A very frequent orthodontic problem is an overbite caused by a small lower jaw that is further back than it should be. The Herbst appliance is an orthodontic device that promotes lower jaw growth to correct bite issues. It is attached to the teeth using cemented bands and typically requires minimal maintenance or adjustments. Depending on case severity, an orthodontic visit may be necessary for adjustments. Patients see rapid results and enjoy the benefits of having straight teeth and a properly aligned jaw. While it is still very easy for the mouth to open and close, the Herbst device prevents the lower jaw from moving backward. The cemented bands are used to attach the appliance to the back molars of the upper and lower jaw. Initially, biting and chewing may feel strange or uncomfortable but the feelings will subside as the mouth and jaw become used to the appliance.
Lower Lingual Arch
A lower lingual archwire is commonly used as a space maintainer because it maintains the position of the molars while adult teeth are erupting in the lower arch. This appliance promotes better tooth movement control, preserves the molars, and corrects harmful or uncomfortable movement of the molars. Speech can be affected after application but typically returns to normal within days or weeks as the mouth becomes accustomed to wearing the appliance. It is best to avoid overtly sticky foods while wearing a lower lingual arch as it can become dislodged or removed. An LLAA is composed of stainless steel bands that are placed around the molars and wiring along the inner surfaces of the teeth.
The Nance is a fixed appliance commonly used to anchor the molars into their final position and prevent them from drifting after they have been moved by other appliances, in particular headgears. The Nance is positioned across the roof of the mouth with bands placed on the posterior two molars of the upper jaw. Wires are connected to the inside of the bands and an acrylic pad will be placed in the center of the wire that fits against the roof of the mouth. The Nance appliance is worn for several months while the other teeth are being moved to their correct position.
Prolonged thumb sucking can have serious consequences on teeth alignment. The most popular method for discouraging thumb sucking is an appliance called the Palatal Crib. Molar bands are attached to a small cage positioned behind the upper front teeth; this cage serves as an “obstacle” and causes discomfort to remind patients not to place their finger or thumb in their mouth. This appliance is safe for use on younger patients and is a common choice for parents trying to break their child’s thumb-sucking habit. Schedule an appointment with our Davie pediatric orthodontist, Plantation pediatric orthodontist, or Tamarac pediatric orthodontist to discuss treatment options.

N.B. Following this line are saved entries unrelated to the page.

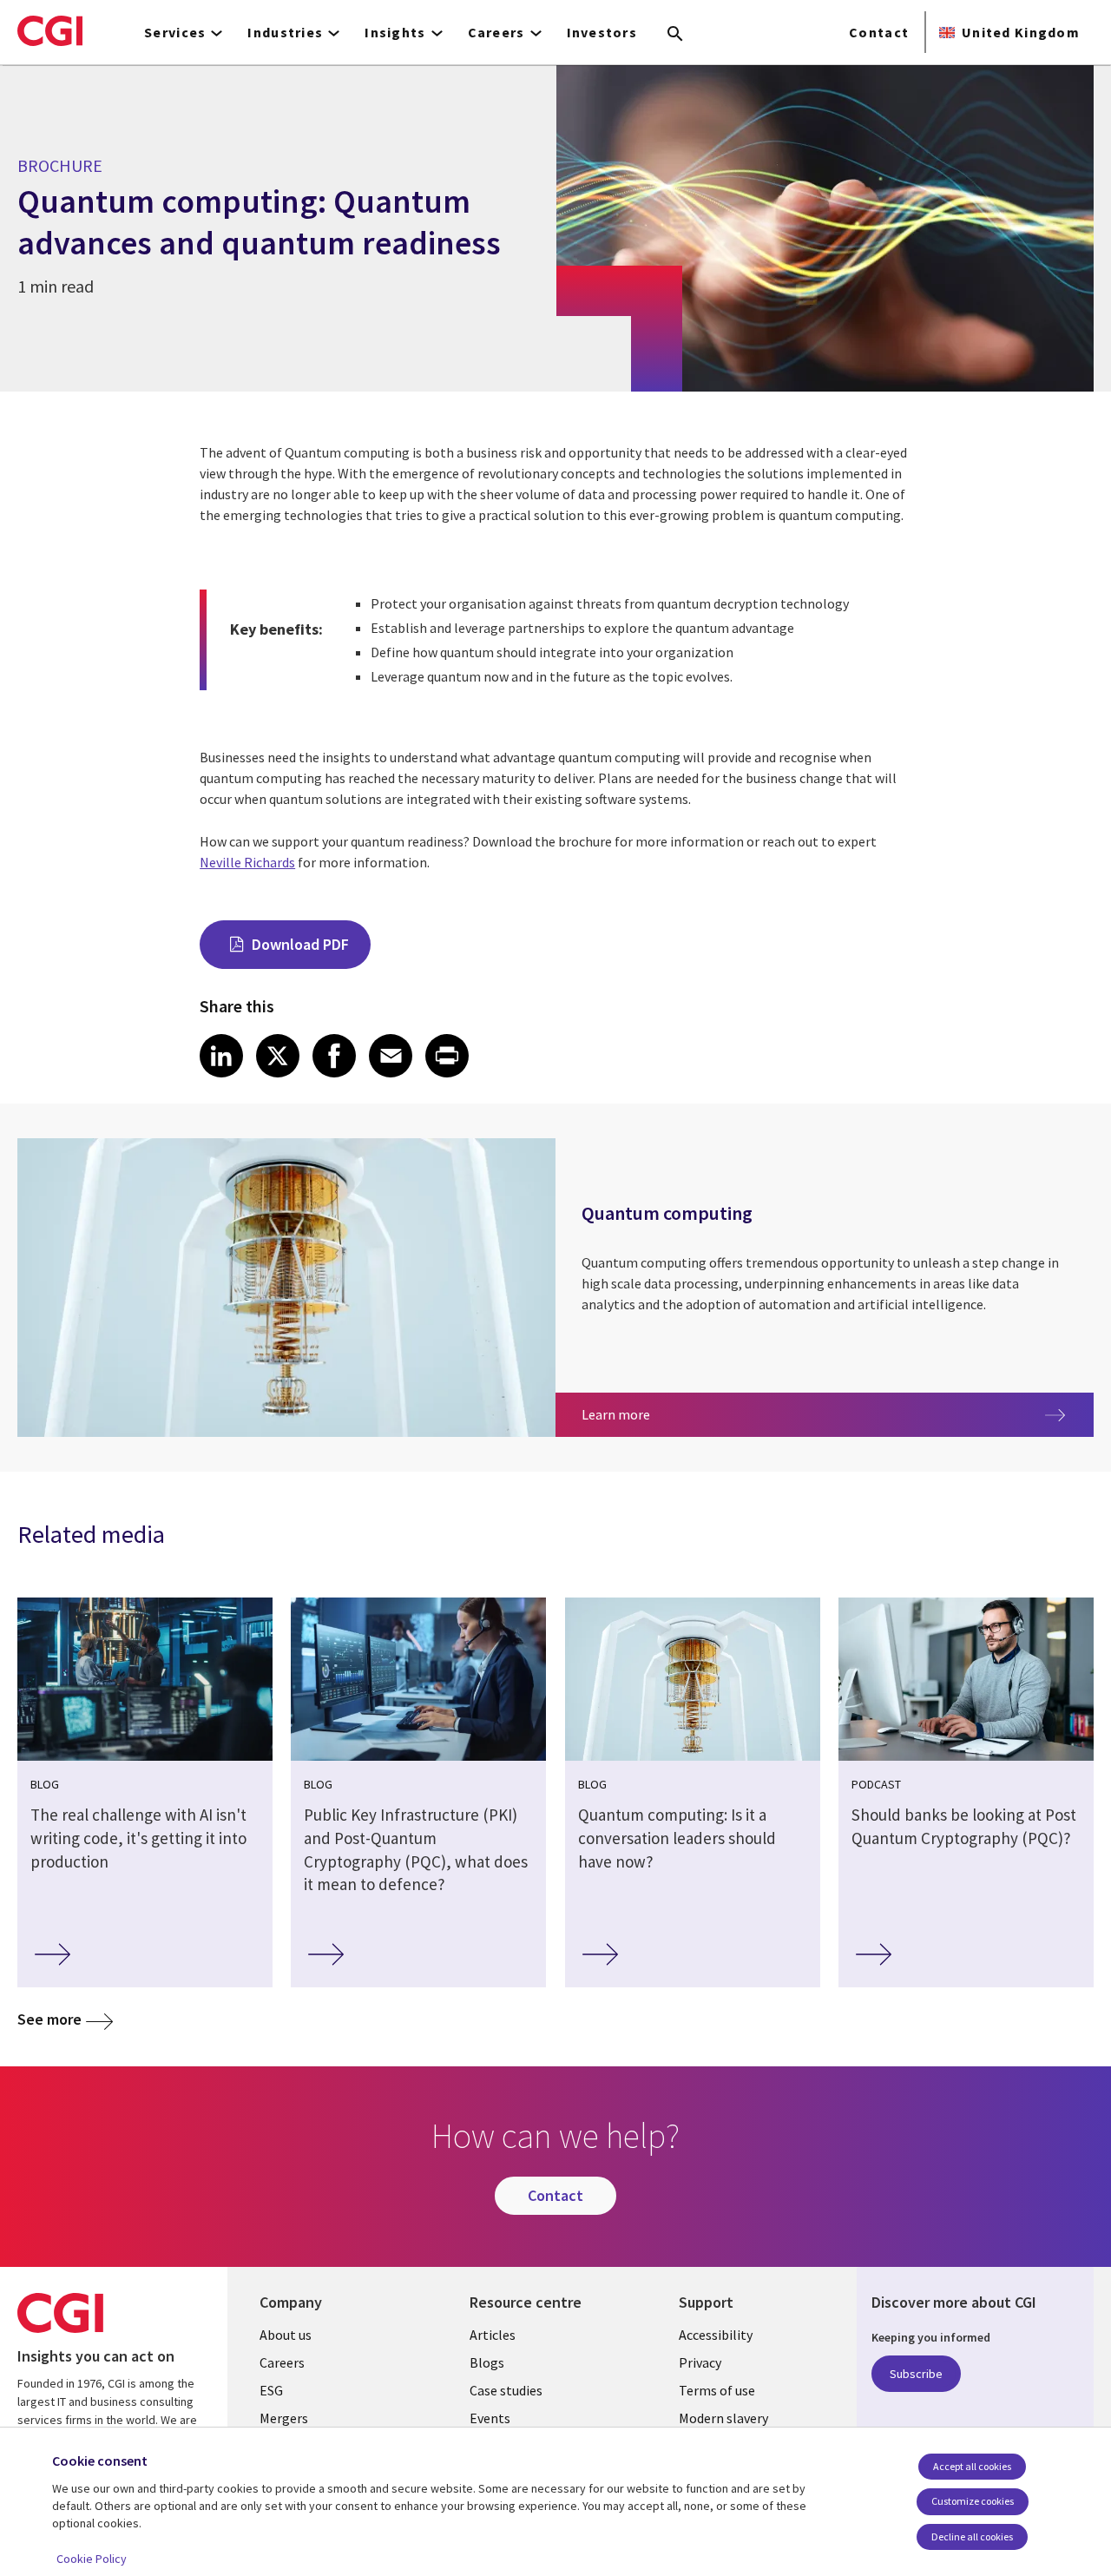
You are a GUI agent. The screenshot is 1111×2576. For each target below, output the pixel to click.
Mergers (284, 2418)
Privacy (700, 2362)
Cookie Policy (91, 2558)
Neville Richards (247, 862)
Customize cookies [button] (972, 2500)
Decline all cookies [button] (972, 2536)
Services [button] (175, 32)
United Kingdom (1021, 32)
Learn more (678, 1414)
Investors (602, 32)
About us (286, 2334)
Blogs (487, 2362)
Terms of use (717, 2390)
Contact (879, 32)
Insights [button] (395, 32)
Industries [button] (285, 32)
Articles (493, 2334)
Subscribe (916, 2374)
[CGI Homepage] (49, 30)
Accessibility (716, 2334)
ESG (271, 2390)
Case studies (506, 2390)
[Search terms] (675, 34)
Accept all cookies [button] (972, 2466)
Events (490, 2418)
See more (49, 2019)
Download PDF (300, 944)
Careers (282, 2362)
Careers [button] (496, 32)
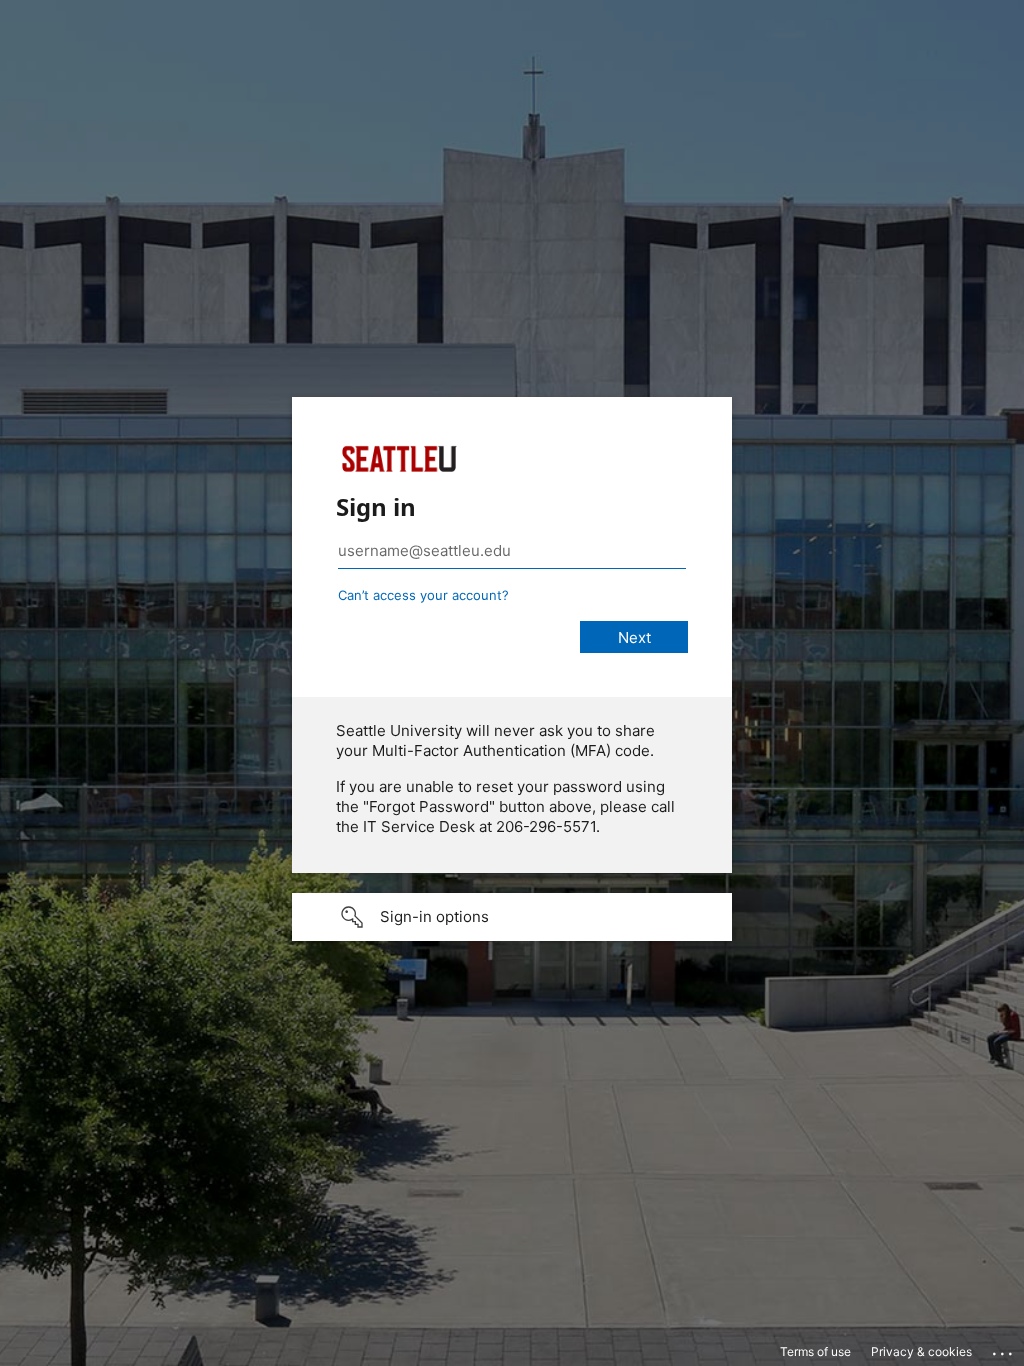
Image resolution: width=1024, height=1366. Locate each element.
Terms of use (815, 1351)
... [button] (1004, 1349)
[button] (512, 917)
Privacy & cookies (921, 1351)
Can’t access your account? (423, 595)
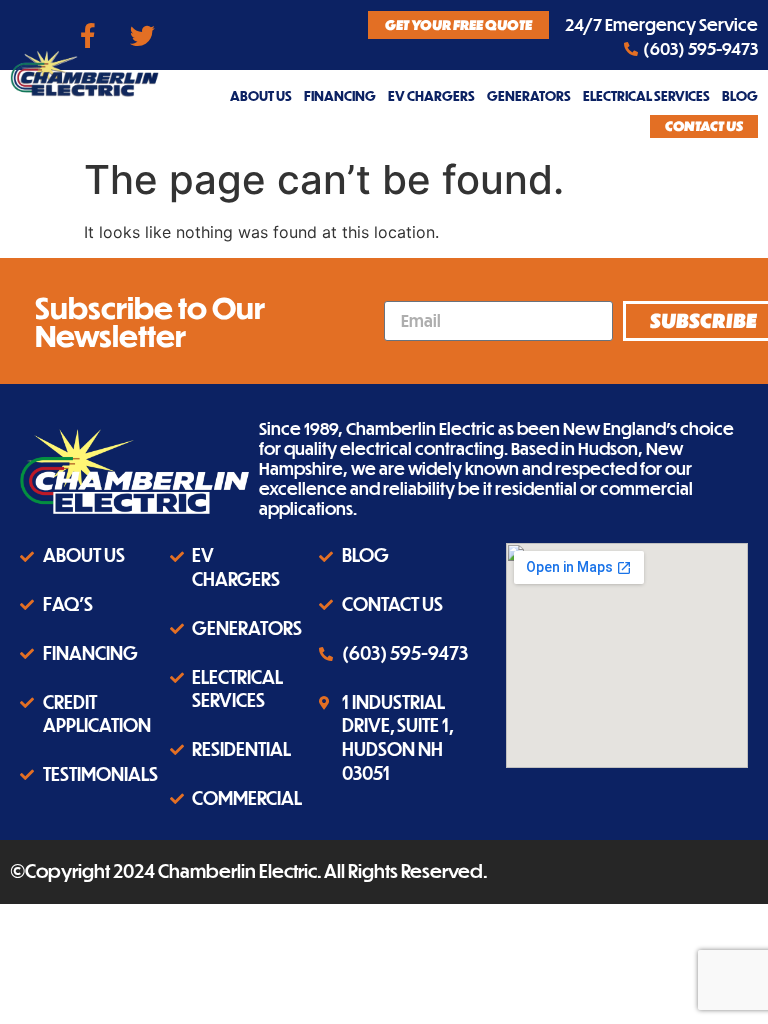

Temporary Anchorage Devices (TADs)
Temporary Anchorage Devices (TADs) utilize minuscule anchors (6 to 10 mm) to facilitate teeth movement and may be used in addition to braces. Although they look like small screws, they’re made of titanium, a material that will not be rejected by the body or corrode the mouth. They rest on the gum and are designed to hold in bone and be compatible with the soft tissue through which they pass.
Due to their firm position on the gum, TADs are considered an alternative to headgear and have become a much more comfortable and discreet option for patients. As long as the gums are kept healthy, there are very few complications with these devices. Although they present many advantages, TADs are not the perfect or most appropriate solution for all patients. Contact us to find out if your case can be resolved with TAD’s.
Space Maintainers for Kids
Space maintainers help “hold space” for permanent teeth. Your child may need one if he or she loses a baby tooth prematurely before the permanent tooth is ready to erupt. If a primary tooth is lost too early, adult teeth can erupt into the empty space instead of where they should be. When more adult teeth are ready to come into the mouth, there may not be enough room for them because of the lost space. To prevent this from happening, the dentist may recommend a space maintainer to hold open the space left by the missing tooth.
Removable & Fixed Space Maintainers
Removable maintainers are similar to orthodontic appliances and are usually made of acrylic. In some cases, an artificial tooth may be used to fill a space that must remain open for the unerupted tooth.
There are four different kinds of fixed space maintainers: unilateral, crown and loop, distal shoe and lingual.